* [Source passage]
☆ ☆ ☆ ☆ ☆ ☆ ☆

Still, given the fact the groups were all poised at the periphery of that prescribed stage, swapping juvenility for maturity, one can’t help but infer a desperation in their evocation of youth. Childhood sits rather awkwardly here, somewhere between memory and lived reality.

But if these albums might stand in for their epoch, a further instance is extraordinary for condensing the same figural power into a single piece of music. The song in question appears halfway through the first album from the magnificent and still active Japanese experimentalist band Magical Power Mako (recorded in 1970 but only released by Polydor in 1973).

Produced when sole member Makoto Kurita was fourteen years old (with the aid of childhood friend Keiji Haino), “Open the Morning Window, the Sunshine Comes in, the Hope of Today is a Small Bird Singing” opens with a chorus of children gently chanting the song’s prolonged title repeatedly, first in Japanese and then in English, over a minor chord piano melody. This goes on for three minutes before it’s suddenly interrupted by a choral chant which then quickly returns to the children’s singing, but this time with all manner of vocal effects and with orchestral strings in the background. The children are eventually displaced by an ostentatious rock guitar solo. And yes, it’s as outlandish as it sounds.

☆ ☆ ☆ ☆ ☆ ☆ ☆

* [Provided material]

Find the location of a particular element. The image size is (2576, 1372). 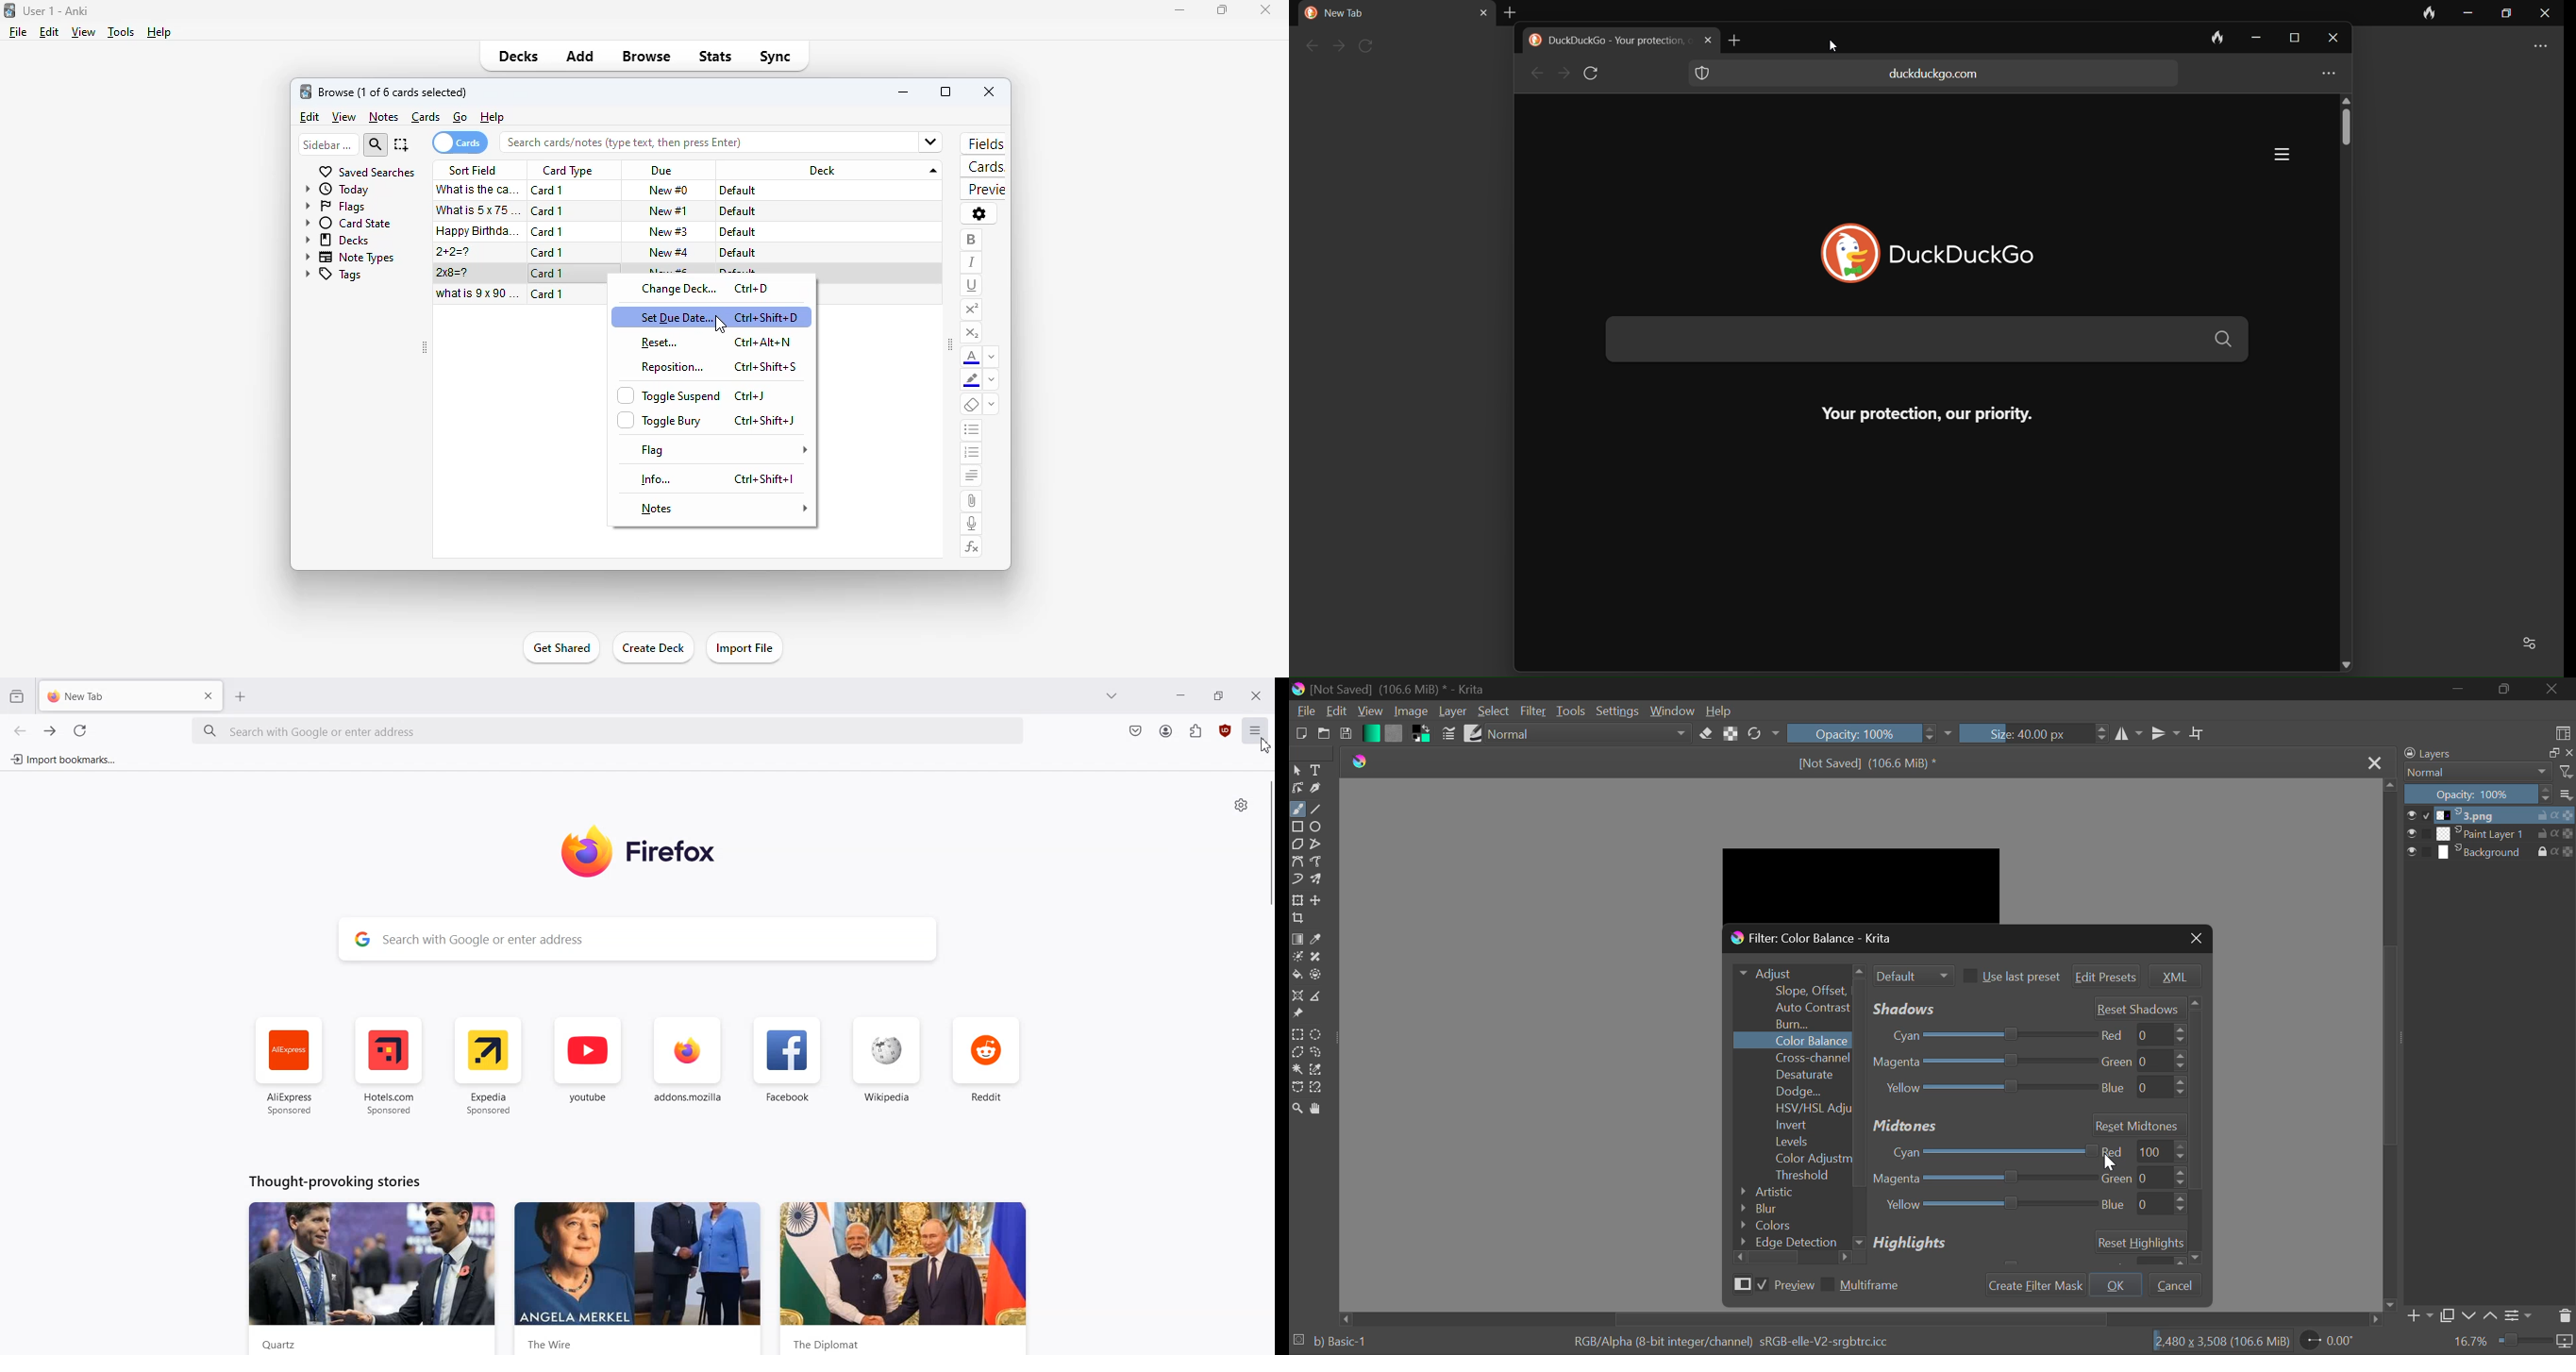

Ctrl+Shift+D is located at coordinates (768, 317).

☆ ☆ ☆ ☆ ☆ ☆ ☆

* [Things to do]
A: Copy the passage about Magical Power Mako word for word, from "Still, given the" up to and including "Polydor in 1973).".
B: Extend the passage about Magical Power Mako, picking up right after its last sentence.

* [Answers per task]
A:
Still, given the fact the groups were all poised at the periphery of that prescribed stage, swapping juvenility for maturity, one can’t help but infer a desperation in their evocation of youth. Childhood sits rather awkwardly here, somewhere between memory and lived reality.

But if these albums might stand in for their epoch, a further instance is extraordinary for condensing the same figural power into a single piece of music. The song in question appears halfway through the first album from the magnificent and still active Japanese experimentalist band Magical Power Mako (recorded in 1970 but only released by Polydor in 1973).

B:
The rest of the album is equally eclectic. Driven by traditional Japanese drumming and chanting, “Cha Cha” mostly involves yelling the song’s title, interrupted by a seemingly random array of instruments. “In a Stalstite Cavern Astronaus” is a recording of percussion instruments and screaming inside an actual cavern, while “Flying” is a beautiful instance of sentimental acoustic psychedelic folk that gives over to a heavily effected electric guitar. Eccentricity prevails. As a matter of fact, it’s been said that over one hundred instruments appear on the album.

Moments where the affective state of childhood nostalgia is as tautly condensed as it is by Magical Power Mako might be rare. But they’re merely exceptional instances of a more diffuse cultural and political zeitgeist definitive of the late 1960s. Just as the delicate timbres of a chorus of children gently repeating a whimsical phrase or hushed teenage harmonies are a piece with the effects of the falsetto reverb-effected vocals typical of pop of the epoch, so they also embody, in particularly overstated form, the diffuse juvenilia definitive of the counterculture.

Often taking form as outlandish clichés of minds awakened or of inner-children mined for revelations, childhood, rebirth, and innocence were the currency in which the culture traded once a rhetoric of youth came to express mass discontent with post-war society.

Father I Want to Kill you, Mother I Want to...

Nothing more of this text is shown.